El cambio climático ha intensificado las lluvias en Reino Unido, provocando inundaciones cada vez más frecuentes. Frente a este problema, el país ha adoptado una solución poco convencional: reintroducir castores en zonas urbanas. Estos roedores, conocidos como ingenieros naturales, construyen presas que ralentizan el flujo del agua y reducen el riesgo de desbordamientos. Un caso destacado ocurrió en el oeste de Londres, cerca de la estación de metro de Greenford, donde las inundaciones eran constantes.
Ingeniería natural: cómo los castores controlan el caudal urbano 🌊
Los castores construyen presas con ramas y barro, creando estanques que almacenan agua y reducen la velocidad de escorrentía. En zonas urbanas como Greenford, estas estructuras retienen el exceso de lluvia, evitando que los sistemas de drenaje colapsen. Además, sus diques filtran sedimentos y contaminantes, mejorando la calidad del agua. Los ingenieros monitorean el impacto de las colonias mediante sensores de caudal y cámaras, ajustando la ubicación de los animales para maximizar su eficacia sin dañar infraestructuras.

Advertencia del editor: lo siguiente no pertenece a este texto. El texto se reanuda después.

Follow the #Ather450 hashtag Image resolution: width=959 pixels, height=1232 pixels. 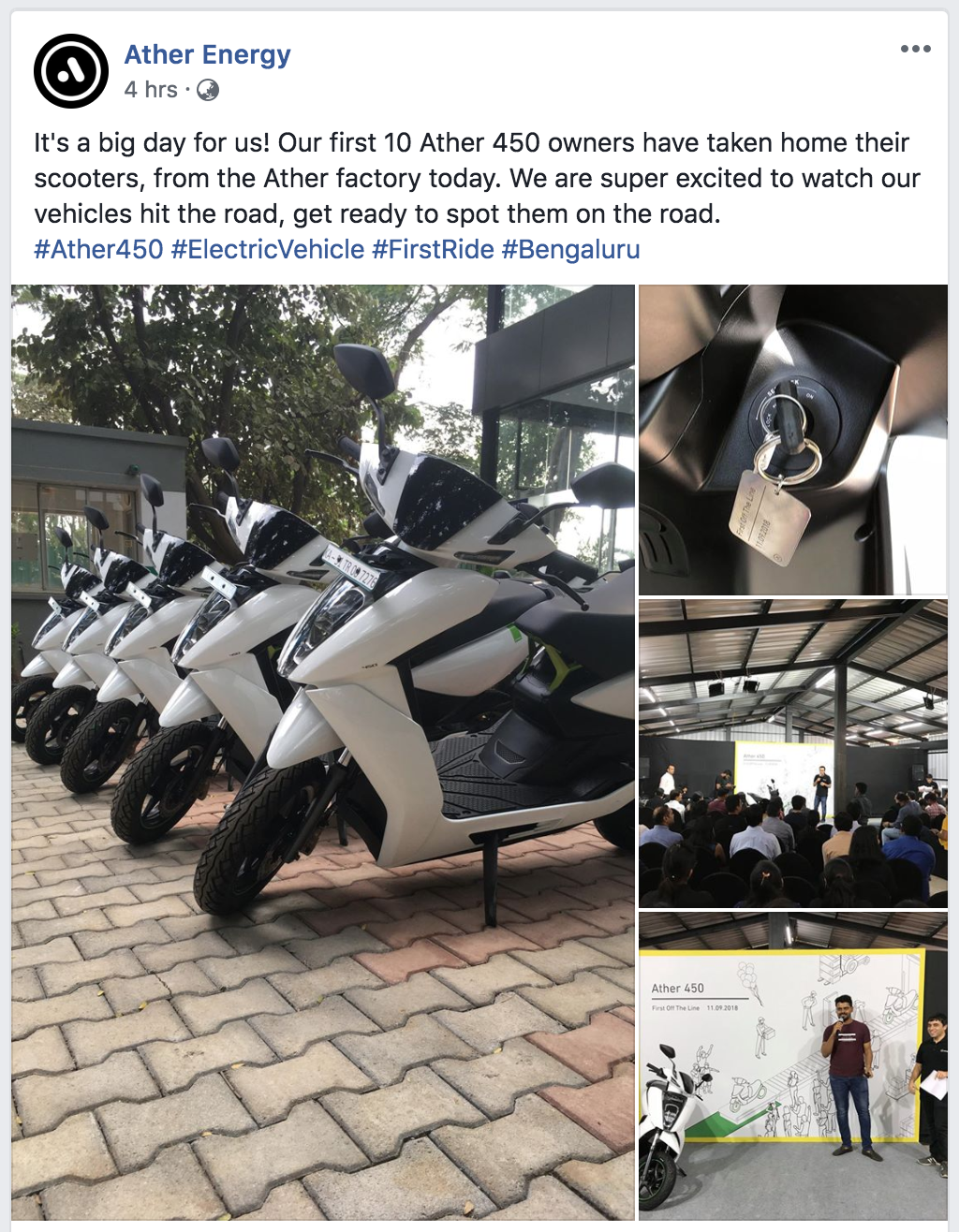point(99,250)
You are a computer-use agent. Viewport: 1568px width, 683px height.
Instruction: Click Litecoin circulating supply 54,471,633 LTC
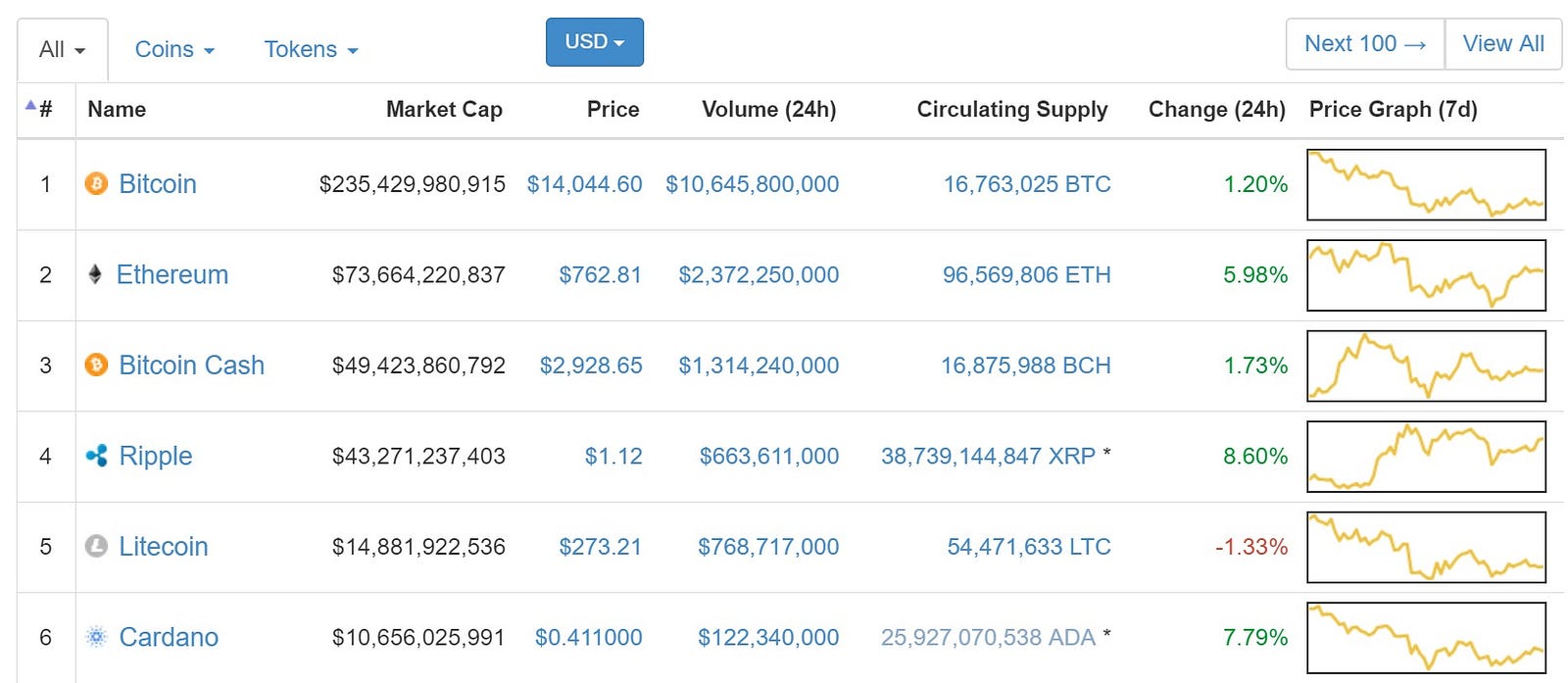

Castores con carnet de obras: el nuevo contratista municipal 🏗️
Mientras los humanos debaten presupuestos para compuertas y bombas, los castores trabajan gratis, solo piden ramas y barro. Eso sí, no cumplen plazos ni asisten a reuniones. En Greenford, los vecinos ya los llaman los nuevos fontaneros del barrio, aunque a veces confunden un poste de luz con un árbol y la emprenden a mordiscos. Al menos, su trabajo es más eficiente que el de algunas empresas subcontratadas.